Home News Pushing the boulder up the hill

Pushing the boulder up the hill

by Matthew Guité March 26, 2013
Pushing the boulder up the hill

News of the Hive Café’s impending opening has been circulating on a loop around campus for years now.

Stories and announcements can be found going back almost five years, each time Concordia Student Union candidates promising that the Hive Café would be opening in the coming weeks. Despite an investment of hundreds of thousand of dollars, and untold hours of work, the Hive Café is still not completed.

Despite a history of devouring any candidates that attempt to fix it, the Hive has found itself (once again) in the spotlight for the current executive campaigns. Candidates have made multiples promises during the campaign for how they intend to fix the broken student space, and despite what history tells us, outgoing VP Loyola Stefan Faina says he thinks they have a good chance of pulling it off.

“I like that the next executive hopefuls are talking about the Hive Café as much as they are,” he told The Concordian. “The Hive Café was not one of my campaign points but I took more and more interest in it as the school year progressed. The fact that the campaign right now is focusing as much as it is on the Hive is a good sign.

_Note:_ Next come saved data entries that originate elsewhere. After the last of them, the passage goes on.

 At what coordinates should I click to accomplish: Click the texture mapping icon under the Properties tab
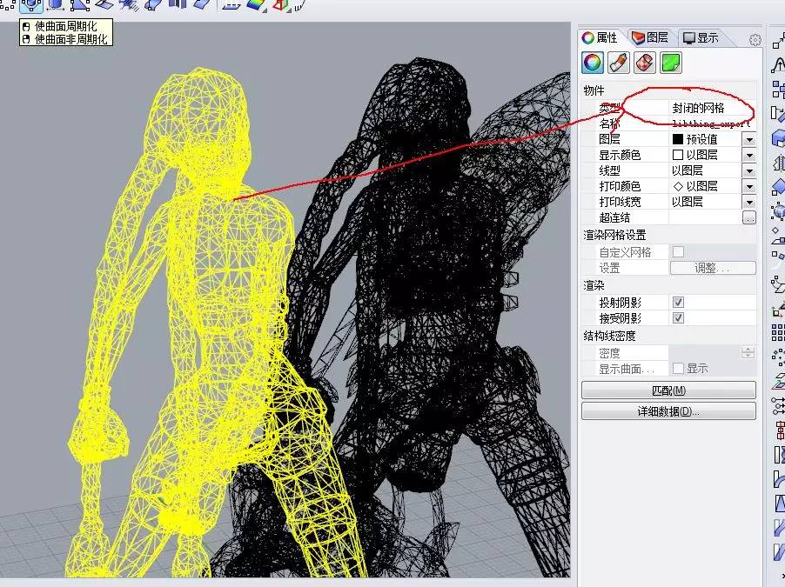[645, 62]
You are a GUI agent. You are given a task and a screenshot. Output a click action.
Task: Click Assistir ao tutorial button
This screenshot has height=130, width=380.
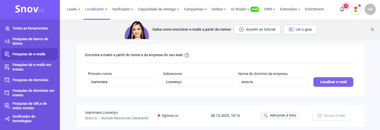(x=257, y=29)
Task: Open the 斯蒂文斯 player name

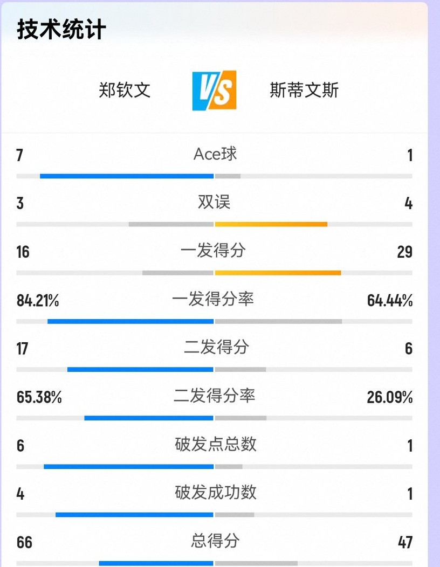Action: [304, 90]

I think they have what it takes to push the project forward.”

Crystal Harrison, the VP Loyola candidate with CSYou said that she hoped to find out what the community wants from the Hive and said that a member of her team had met that day with the manager of the G Lounge for an informal discussion about possible collaboration in the future.

“We foresee more of these conversations taking place,” she said. “We also plan to sit down with representatives from student groups on campus and in this way we hope to increase both the reach and relevance of our plans.”

Faina said that when he first came into his position as VP Loyola, the Hive was a concept and little else.

“There had been some work done towards setting it up in the past but the main problem always came down to a hesitancy on the side of the council and general manager to embark on what they saw as too great a financial risk,” he said.

Faina said that a lot of that hesitation came down to a few major issues: the rocky financial history of Reggie’s, the fact that no concrete business plan existed for the Hive, perceived difficulties with the electrical output available and problems with having unionized (Loyola Luncheon) and potentially non-unionized (Hive Café) employees sharing the same workspace.

Once he knew the issues, Faina says he worked on a plan of action, with the most important step being a much needed business plan. After exploring the options, he realized that looking within Concordia, such as at the consulting services offered at the JMSB, might be the best answer.

“This is supposed to be a student-run, student-implemented initiative. If we have the resources available to us on our home ground, why not use them? It would greatly save costs and be true to the student-oriented Hive Cafe philosophy.”

By the end of the year, Faina hopes that all the necessary steps will have been taken in order to begin construction at the Hive, with the business plan being the last step he finishes before his mandate is over. With that done, the only obstacle remaining may be the most difficult one to overcome: the turnover rate at the CSU. Faina says that in his opinion, the Hive has taken much longer than necessary because of the constant turnover from one VP Loyola to another, forcing the new executives to start from scratch. Next year, he says, he wants his successor to begin on the same page as he finishes.